Only later did I think how few civilians would have put it quite like that. At the time I was concerned with simpler things: that she had not come to buy the property, that she was exceedingly attractive and in need of help. I led her back across the walkway to Jean-Paul's "house of few possessions" where the only real room was a central kitchen with a square table made from Tasmanian blackwood which I was required—his final instruction—to scrub each morning. The table had more character than when Jean-Paul last saw it—cadmium yellow, crimson rose, curry, wine, beef fat, clay—over a month of domestic life now partially obscured by a huge harvest of pumpkins and zucchinis amongst which I now finally located the telephone.

"No dial tone," I said. "I'm sure they're working on it."

Hugh began stirring in his room. I remembered that his dog had drowned. It had completely slipped my mind.

My visitor had remained on the other side of the flywire door.

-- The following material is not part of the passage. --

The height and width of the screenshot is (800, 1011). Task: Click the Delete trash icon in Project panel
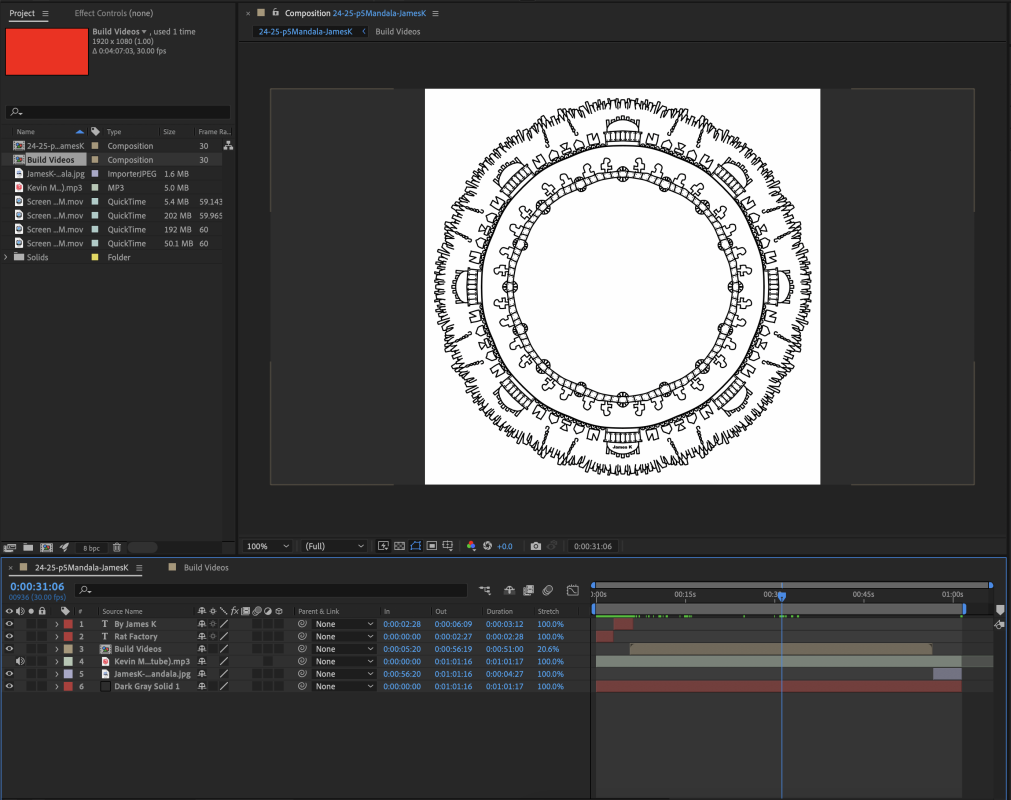pos(117,547)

"I'm so sorry," she said. "I can see you have more important things to worry about." She was drenched, her short yellow hair all matted, like a little chicken saved from drowning.

I opened the door.

"We are used to mud in this part of the house," I said. She hesitated, shivering. She looked like she should be put in a little cardboard box before the fire.

"Perhaps you'd like some dry clothes and a warm shower?"

She could not have known what a peculiarly intimate thing I was offering. You see, Jean-Paul's bathroom was on the back porch and here we hairy men were used to showering, almost alfresco, with nothing but flywire separating us from the roaring river, the bending trees. It was easily the best part of our exile. Once we were clean we would climb into that big Japanese wooden tub where the hot water cooked us as red as crayfish while, on a day like today at least, the rain beat across our faces.

On the public side, by the open stairs—really just a fire escape— there were canvas blinds and these I now lowered. I gave her our one clean towel, a dry shirt, a sarong.

"If you use the tub," I said, "you can't use soap in it."

"Domo arigato" she called. "I know how to behave."

Domo arigato? It would be six months before I would learn what that might mean. I was thinking I should have told Hugh about the damn puppy, but I did not need his outbursts now. I returned to my table full of pumpkins and sat, quiet as a mouse, on the noisy chair. She was looking for Dozy Boylan—who else?

There were no other Boylans, and I knew she would have no hope of driving her rent-a-car across his flooded creek. I began to think about what I could cook for dinner.

Having no desire to set off Hugh, I remained silently at the table while she bathed. I rose only once, to fetch a cloth and some moisturising cream and with this I began to clean her Manolo Blahniks. Who would have believed me? I must have paid for two dozen pairs in the last year of my marriage, but this was the first time I had actually touched a pair and I was shocked by the indecent softness of the leather. The wood shifted and crackled in the firebox of the Rayburn stove. If I have made myself sound calculating, let me tell you: I had not the least fucking idea what I was doing.